Ein prominenter Fidesz-Politiker hat den Wahlbetrug zugegeben

In einer geheimen Tonaufnahme spricht der Parlamentspräsident darüber, wie sie den Zauberkünstler bei den Reformen des Wahlgesetzes gespielt haben, da es „gut ist, wenn die Opposition nicht mitmischen kann.”

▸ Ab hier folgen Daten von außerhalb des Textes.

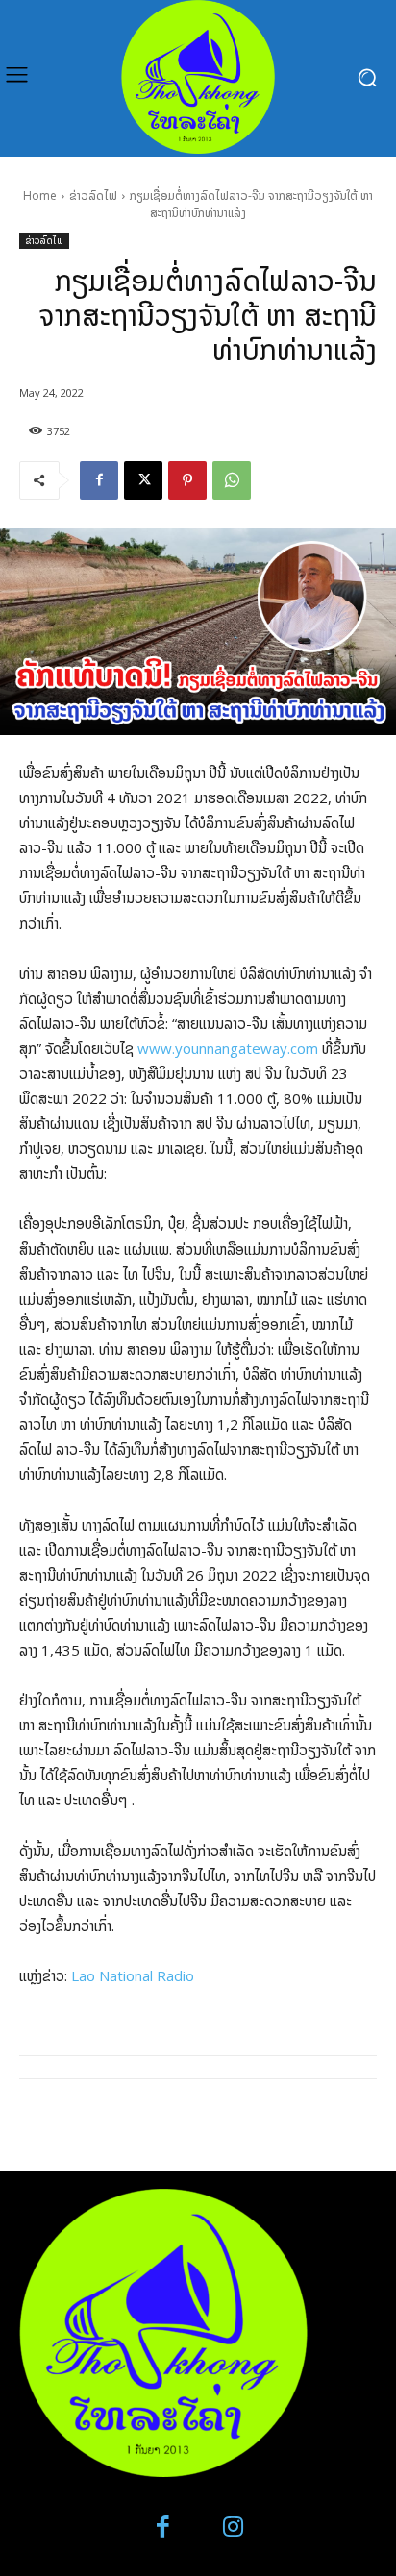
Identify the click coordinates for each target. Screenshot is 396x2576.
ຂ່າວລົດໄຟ (93, 195)
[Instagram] (233, 2527)
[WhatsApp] (231, 480)
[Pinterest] (187, 480)
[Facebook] (99, 480)
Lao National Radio (132, 1975)
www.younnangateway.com (227, 1048)
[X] (143, 480)
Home (40, 195)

Die Opposition sieht darin das Zugeben des Wahlbetrugs. Laut der Meinung von Fidesz gäbe es nichts besonderes an dieser Tonaufnahme.

reflektor.blog.hu/2018/02/03/kover_laszlo_beismerte_hogy_a_fideszre_szabtak_a_valasztasi_korzeteket_hangfelvetel

Am Samstag hat die Zeitung Reflektor die Tonaufnahme veröffentlicht, die noch im Januar 2017 aufgenommen wurde. In dieser spricht László Kövér, Parlamentsvorsitzender der Partei Fidesz, über die Neuabgrenzung der Wahlkreise. Die Opposition sah darin eine Reform, die unmittelbar die Regierungspartei begünstige. Dies hat somit László Kövér eigentlich zugegeben.

 

Die Abschrift der Tonaufnahme beinhaltet Folgendes:

Kövér: Gut ist es, wenn die Opposition nicht mitmischen kann. Das sage ich natürlich als Regierungspolitiker, wie alle Regierungspolitiker natürlich das sagen, oder sie denken es zumindest. Sie trauen sich das nur nicht offen zu sagen. Ich traue es auch nur in diesem Kreis zu äußern. Gott beschütze uns davor, dass diese Opposition mitmischen kann. Über das, was über die Reform des Wahlgesetzes gesagt wird, behaupte ich nicht, dass sie keine geographischen Zauberkünstlereien enthalten würde, aber es gab darin nur so viel Zauberkünstlerei, wie im Gesetz von 1990, das von den „Sozis“ (Sozialisten) gemacht wurde. Wir haben nichts gemacht in den vergangenen 26 Jahren, was andere vor uns nicht gemacht hätten, und das haben wir auch weiterhin nicht vor. Also, wenn bislang die Demokratie in den letzten 26 Jahren nicht in Gefahr war, dann ist sie es auch jetzt nicht. Fragender: Besitzt die Regierung zwischen zwei Wahlen quasi die Vollmacht? Kövér: In dem vorgegebenen Gesetzesrahmen ja, natürlich… Fragender: Fidesz erlässt quasi die Gesetze? Kövér: Aber wann ist das doch anders?… Regierungen erlassen die Gesetze. 

 

Laut der größten Oppositionspartei Jobbik zeigt damit die Partei Fidesz sein wahres Gesicht, wobei es nur um die Machtinteressen geht. Der Politiker von Jobbik Ádám Mirkóczi hat darauf hingewiesen, dass mit den früher vorgezeichneten Wahlkreisen Fidesz 2014 nicht die 2/3-Mehrheit im Parlament hätte erreichen können.

Die Sozialisten sehen in der Tonaufnahme auch das Zugeben des Wahlbetrugs. Laut der Partei MSZP hat László Kövér zugegeben, dass mit einer 2/3-Mehrheit im Parlament sie eine Wahlreform gemacht hätten, die die Opposition komplett entwaffne.

An der Pressekonferenz der Partei Fidesz teilte Balázs Hidvéghi mit, dass diese Art von Anschuldigungen für die Oppositionsparteien nichts anderes bedeute als die nächste hoffnungslose Aktion. Seiner Meinung nach gäbe es in der veröffentlichten Tonaufnahme nichts Unvertretbares und das System sei „genau so demokratisch wie 1990.“

Laut der grünen Oppositionspartei LMP hat es sich endlich erwiesen, dass Fidesz nach der Wende zusammen mit den Sozialisten zu der heutigen schlechten Lage Ungarns beigesteuert hat.